人間でいうと、手足が紫になって冷たくなってくると、あと数日でお迎えがくるサインだった。

 

ミーシャもそろそろお迎えが来るなと思って、ちょうど外出だったその日、美味しい魚屋さんに寄ってお刺身を買って帰ることにした。ちょうど天然のカンパチが売っていたので購入した。

 

 まず一切れを小さく切って、スプーンで食べさせる。すると、今まで見たことのない勢いで食べだした。

 

おかわりが欲しいと、前足を私の腕に絡めてくる。すごい勢いで頭を上げてこちらを見ている。

 

そうかそうか、とまた一切れを切って食べさせる。
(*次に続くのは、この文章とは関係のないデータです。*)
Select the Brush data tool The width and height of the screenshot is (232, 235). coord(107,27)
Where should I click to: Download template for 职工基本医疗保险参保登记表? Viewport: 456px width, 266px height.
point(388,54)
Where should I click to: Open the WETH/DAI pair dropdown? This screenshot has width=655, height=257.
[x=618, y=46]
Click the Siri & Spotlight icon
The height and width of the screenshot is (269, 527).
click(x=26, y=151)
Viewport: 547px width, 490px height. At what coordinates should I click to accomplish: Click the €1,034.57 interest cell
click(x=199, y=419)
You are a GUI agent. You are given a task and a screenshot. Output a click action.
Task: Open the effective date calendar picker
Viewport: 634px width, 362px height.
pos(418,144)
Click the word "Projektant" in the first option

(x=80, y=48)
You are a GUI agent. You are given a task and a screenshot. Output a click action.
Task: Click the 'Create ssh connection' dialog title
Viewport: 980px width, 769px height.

アッという間に食べる。

 

カンパチの一切れは大きいのに、気が付けば8切れも食べていて、もう少しで私が食べる分がなくなる所だった(笑)。

 

あとで便とガスが貯まって苦しくなるかもしれないと思ったけれど、こんなに美味しそうに必死に食べているミーシャを見たら、食べたいだけ食べさせようと思った。

 

 ちょうどこの食事が最後の晩餐になった。

 

今思うと、本当にあの時に特別な天然カンパチを食べさせることが出来て良かったと思う。

 

あれを食べさせていたかいなかったかで、私のやり切った感がかなり変わっていた。

 

やっぱり美味しいものを思いっきり食べさせたかった。食後には、びっくりするほど胃が張っていたけれど・・・。

 

2018912日:日記より     

大好きなお刺身が目の前にあると、今まで見たこともないようなランランする目になるのだけど。

 

さすがに死期が迫っているからか、スイッチが切れると生気がなくなる。

 

最近、痩せすぎで目が閉じない。痩せすぎると、目の回りが窪んで目が閉じなくなることを、沢山の人々を看取ってきて知った。

 

猫も人も同じ。

 

こうして、だんだんとあちらの世界にいる時間が増えていく。

 

あちらの世界に完全に行く前に、やりたいことはあるかい?

 

私は全力で叶えるよ🎵


 

2018913日:日記より     

ミーシャが寝たきりになって7日目

 

めちゃくちゃガンバって生きようとしているミーシャちゃん

 

先週までは、ヨロヨロと転びながらも、キッチンで作業する私の足にまとわりついていたのに、今は来ることがない。

 

外出から帰宅したら、必ず玄関までお出迎えしてくれるのに、もうしてくれない。

 

今は、お気に入りの緑のモフモフクッションから動かない、いや、動けない。

 

常に私の姿が見えるように、日中はリビング、夜間は寝室に移動して、いつでも手を握れる距離にいる。

 

昔は私が手を握ろうとすると、ミーシャの強い力ではたかれていた。手を握るなんて、あり得なかった。

 

今は、完全に脱力していて、手を握っても反応しない。

 

むしろ、尻尾を振って喜んでいる。